◆ FRAGMENTO DEL TEXTO:
* * *

Eleuterio cantra la gula (6 septiembre)

Autor: Adolfo Carreto

 

 

Hay cosas de los santos casi nunca se cuenta, que no se publicitan por aquello de que pueden ser causa de escándalo, o por aquello de cómo un santo va a ser un pecador previo. Y siempre he preferido a los santos pecadores que a aquellos que parecen haber nacido santificados, lo cual le concede a la santidad poco esfuerzo.
Gracias a este Santo, Eleuterio, al que pudiéramos llamar El Lute, si no fuera por los recuerdos que nos trae del famoso perseguido y luego redimido bandolero según los cánones del siglo XX, gracias a este santo, digo, me enteré de que otro santo era un glotón. Y nada menos que San Gregorio Magno, el que era grande en todo. Lo cuenta el mismo Gregorio y uno no hace más que creer. Resulta que al hombre le gustaba comer a rabiar, en forma exagerada, con apetito de gula. Y él era consciente de ese desbarajuste. Pero no conseguía manera de encontrar una medicina acorde, ni siquiera la de la abstinencia, que ha sido común a tantos y tantos santos. Gregorio comía y comía, y le daba vergüenza de tanta comilona. Y se lo contó a su amigo, Eleuterio:
- Eleuterio, que como demasiado.
- Pues no comas tanto, Gregorio.
- Es que no puedo remediarlo.
- ¿Ni siquiera con la oración?
- No.
- ¿Ni con la abstinencia?
- Tampoco.
- Déjame que piense.
Pensó Eleuterio sacar a su amigo Gregorio de aquel entuerto, pero no le venía a mente medicina acorde. Hasta que se decidió:
- Probemos con una bendición.
- ¿Una bendición?
- Probemos.
- ¡Pues probemos!

* * *

◆ DATOS DE ENTRADA:
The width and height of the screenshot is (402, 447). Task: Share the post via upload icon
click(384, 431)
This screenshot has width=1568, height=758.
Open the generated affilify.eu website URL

* * *

◆ EN QUÉ CONSISTE:
Por favor, copia sin cambios el pasaje del texto sobre Eleuterio y Gregorio que comienza en las palabras "Hay cosas de" y acaba después de "santidad poco esfuerzo.".

◆ SOLUCIÓN:
Hay cosas de los santos casi nunca se cuenta, que no se publicitan por aquello de que pueden ser causa de escándalo, o por aquello de cómo un santo va a ser un pecador previo. Y siempre he preferido a los santos pecadores que a aquellos que parecen haber nacido santificados, lo cual le concede a la santidad poco esfuerzo.